El primer piso está destinado á cortar el metal en ruedas como pesos, segun el calibre del cartucho.
El segundo piso contiene la maquinaria por donde se estira el metal, que pasa por seis operaciones ántes de poder recibir la bala.
El tercer piso es el de primor: es un paraíso que alberga á la coleccion de muchachas más lindas que puede vd. imaginar: trescientas de estas criaturas están exclusivamente destinadas á poner la pólvora en el tubito metálico y colocar el fulminante, operaciones curiosas que requieren, así como el engrase, mucha delicadeza.
Está aislado el edificio, porque es un gran depósito de pólvora rodeado de las más previsoras precauciones. En ese edificio ha llegado á construirse hasta un millon de cartuchos por dia.
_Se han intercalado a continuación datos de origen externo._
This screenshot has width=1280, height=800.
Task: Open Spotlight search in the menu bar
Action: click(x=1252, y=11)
Contiguo á ese edificio está el de esas maravillosas máquinas de escribir, de las que se han visto varias en México y de las que aquí se sirve todo el mundo con la mayor comodidad.
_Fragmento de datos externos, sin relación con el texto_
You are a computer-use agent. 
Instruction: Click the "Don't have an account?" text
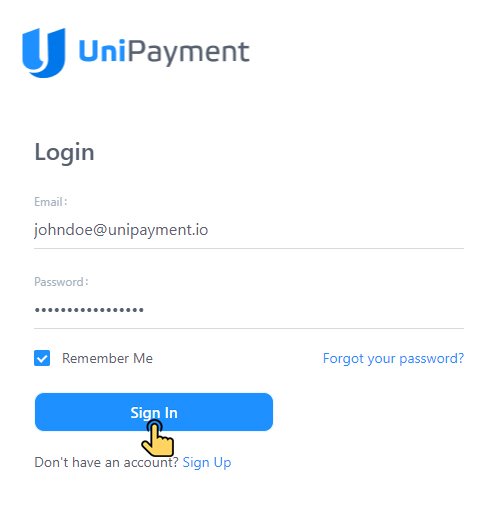[107, 463]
Escribe uno como quien toca un piano, y puede soltar pliegos y pliegos como por vapor, cuando está diestro, y sin experimentar cansancio; es como la máquina de coser para las mujeres: los hilvanadores de letras, harán tambien á centavo la vara de escritura, andando los tiempos.
—El grupo de edificios que se ve detrás, sí parece unido, observé á mi guía.
-Sí, señor; están unidos por puentes y se recorren todos sin tocar en tierra.
Al frente tiene vd. el despacho de Remington, viejo de fisonomía un tanto áspera, pero lleno de generosidad, sincero, franco y deseoso como pocos de hacer el bien.